The different responses to our requests to the ethical committees in the different countries illustrate the complexity of speech data sharing. It is useful to stress that the L2 data sets for Swedish, Norwegian and Finnish were completely equivalent in all respects: age of participants, characteristics of the participants, content of the recordings, anonymization of the participants in the metadata, sharing conditions requested, to name a few. It is also important to point out that the characteristics of child voice, that may allow the identification of an individual, change very quickly with age. This means that the participants will not be identifiable by their voice in just a few months or years after the recordings. We hope that, in the future, uniform interpretations of regulations and practices in handling speech data will be introduced. We believe that the availability of open-access speech corpora with child speech is of essential value for scientific research and speech technology development, and they will bring about great advantages for society.
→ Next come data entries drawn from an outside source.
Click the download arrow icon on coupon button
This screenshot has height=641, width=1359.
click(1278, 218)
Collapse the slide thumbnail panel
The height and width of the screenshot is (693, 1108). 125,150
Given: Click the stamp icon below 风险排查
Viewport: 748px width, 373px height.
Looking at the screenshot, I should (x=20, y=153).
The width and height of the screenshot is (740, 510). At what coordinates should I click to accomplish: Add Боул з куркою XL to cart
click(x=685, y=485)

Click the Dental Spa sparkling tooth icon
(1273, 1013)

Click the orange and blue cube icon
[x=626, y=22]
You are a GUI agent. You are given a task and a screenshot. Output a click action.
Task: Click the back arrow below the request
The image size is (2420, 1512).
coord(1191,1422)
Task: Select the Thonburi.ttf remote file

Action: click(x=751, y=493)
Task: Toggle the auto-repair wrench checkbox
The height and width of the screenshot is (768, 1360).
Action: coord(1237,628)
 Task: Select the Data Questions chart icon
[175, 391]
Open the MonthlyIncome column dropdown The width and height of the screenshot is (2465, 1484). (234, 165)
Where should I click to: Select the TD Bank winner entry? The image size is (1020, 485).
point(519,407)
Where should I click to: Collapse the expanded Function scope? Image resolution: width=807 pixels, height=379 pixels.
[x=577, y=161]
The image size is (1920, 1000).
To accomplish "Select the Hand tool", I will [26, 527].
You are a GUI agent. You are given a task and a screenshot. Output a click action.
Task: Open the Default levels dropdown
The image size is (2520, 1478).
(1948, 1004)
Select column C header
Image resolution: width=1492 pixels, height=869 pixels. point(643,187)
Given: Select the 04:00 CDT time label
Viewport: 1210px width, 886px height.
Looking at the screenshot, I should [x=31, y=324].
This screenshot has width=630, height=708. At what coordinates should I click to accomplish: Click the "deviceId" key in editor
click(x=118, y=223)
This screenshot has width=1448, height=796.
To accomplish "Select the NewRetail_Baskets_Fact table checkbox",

We have submitted a paper describing the data collected in the Teflon project in more detail to the LREC2024 conference that will take place in Turin, Italy, on May 20-25. Please visit the LREC2024 website for more information. 

NTNU (Teflon) at NNL2P

On the 12th of October 2023, Giampiero Salvi presented the work carried out in Teflon at the Nordic Network for L2 Pronunciation (NNL2P) in Trondheim. The workshop had a number of very interesting keynote speakers that brought long experience and insights in the field of pronunciation assessment. The Teflon presentation was very well received. Please the workshop website for more information.

TEFLON at SLaTE 2023

Speech and Language Technology in Education (SLaTE) is a ‘Special Interest Group’ (SIG) of the ‘International Speech Communication Association’ (ISCA).

After 4 years without meetings the SLaTE met again at Trinity College in Dublin in August 2023 just before the ISCA’s main event INTERSPEECH 2023. TEFLON partners had three presentations in SLaTE and one in its sister workshop SIGUL 2023 that was run parallel to it in another nearby meeting room.

In SLaTE 2023:

In SIGUL 2023:

Second face-to-face Teflon meeting in Trondheim, June 2023

On the 20th-21st of June, 12 researchers from Aalto University, Tampere University, Karolinska Institutet, University of Oslo and NTNU gathered at the Campus of NTNU for the second face-to-face meeting of the Teflon project.

As for the first physical meeting, we had two full days including discussion sessions about the data, evaluations, automatic speech recognition, game design, automatic and human pronunciation assessment, experiment design, publications, dissemination and project management. The game was already in a mature state of development, so much of the discussion was devoted to planning the experiments with school children in the three countries. On Tuesday evening we continued after the meeting to have dinner in downtown Trondheim and enjoy the good company and delicious food in the restaurant To Rum og Kjokken where we had a room all to ourselves. We also took a long walk through the city in the light of the night sun.

The next steps in the project include running the experiments with the children, collecting new data from the experiments and analyzing it.